((

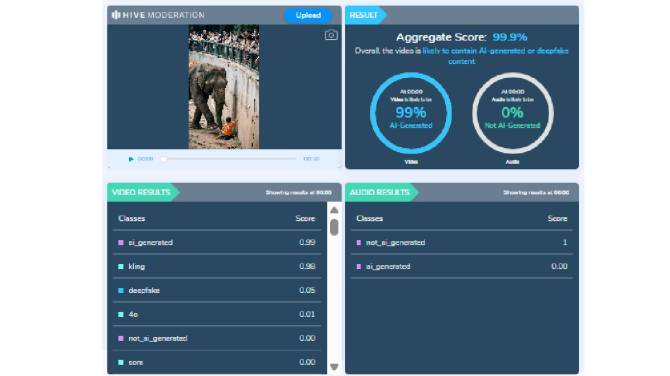Click the scroll up arrow in Video Results
The width and height of the screenshot is (670, 376).
tap(334, 210)
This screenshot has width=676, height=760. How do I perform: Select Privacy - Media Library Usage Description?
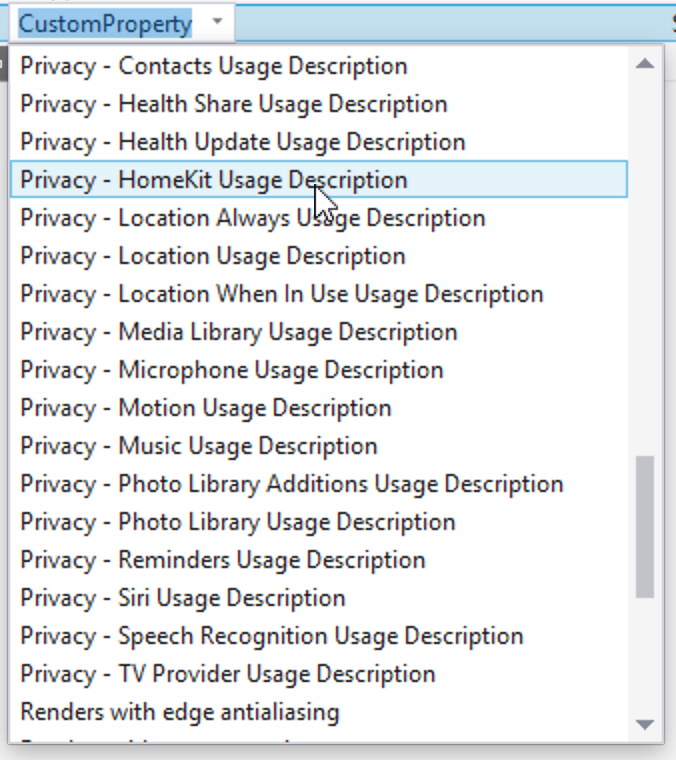(239, 333)
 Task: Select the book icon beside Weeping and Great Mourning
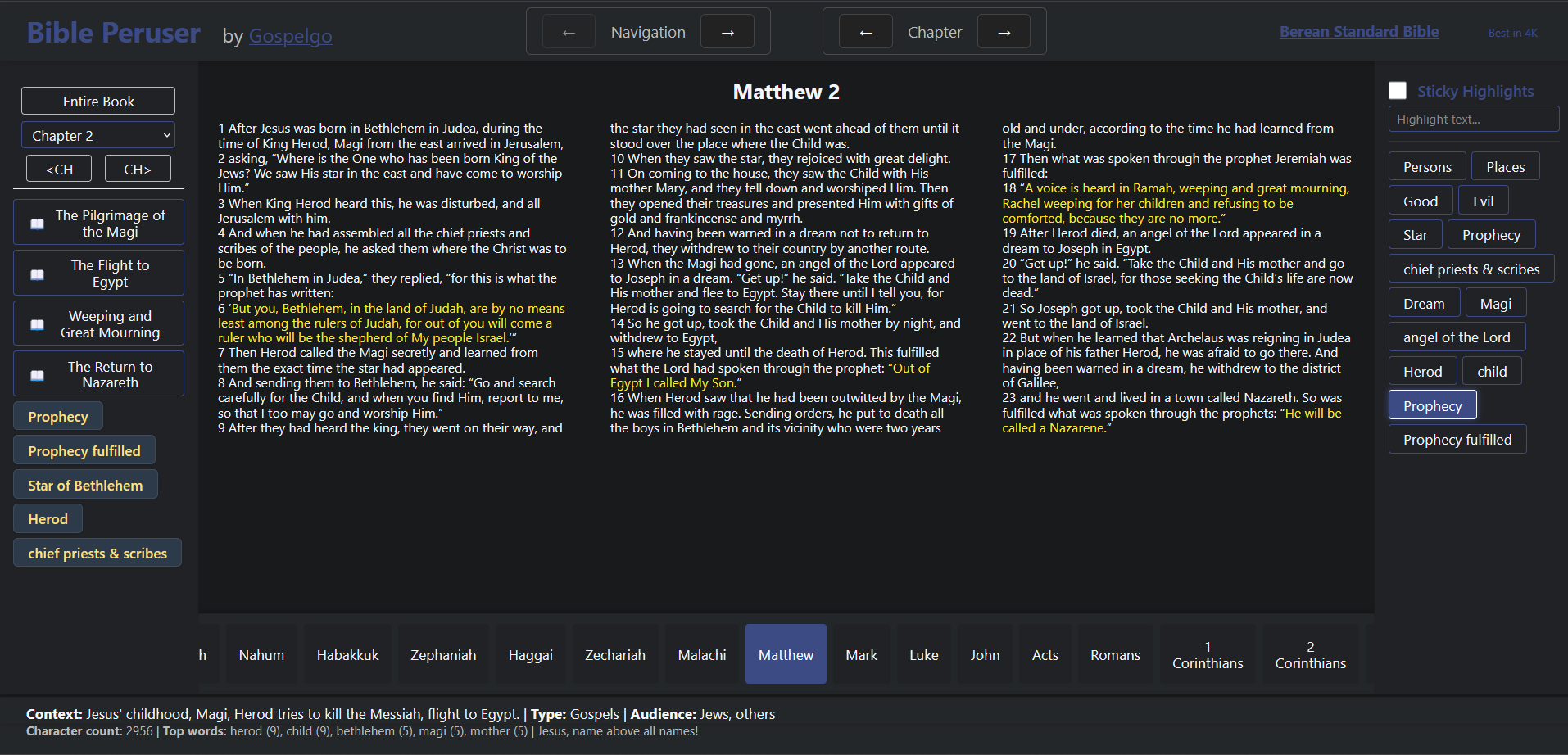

))

## What to do
In the answer, retype exactly and only the lines from the one holding "This screenshot has" through the end of the listing, keeping both ends and dropping every picture.

## Completed exercise
This screenshot has width=676, height=760. How do I perform: Select Privacy - Media Library Usage Description?
(239, 333)
 Task: Select the book icon beside Weeping and Great Mourning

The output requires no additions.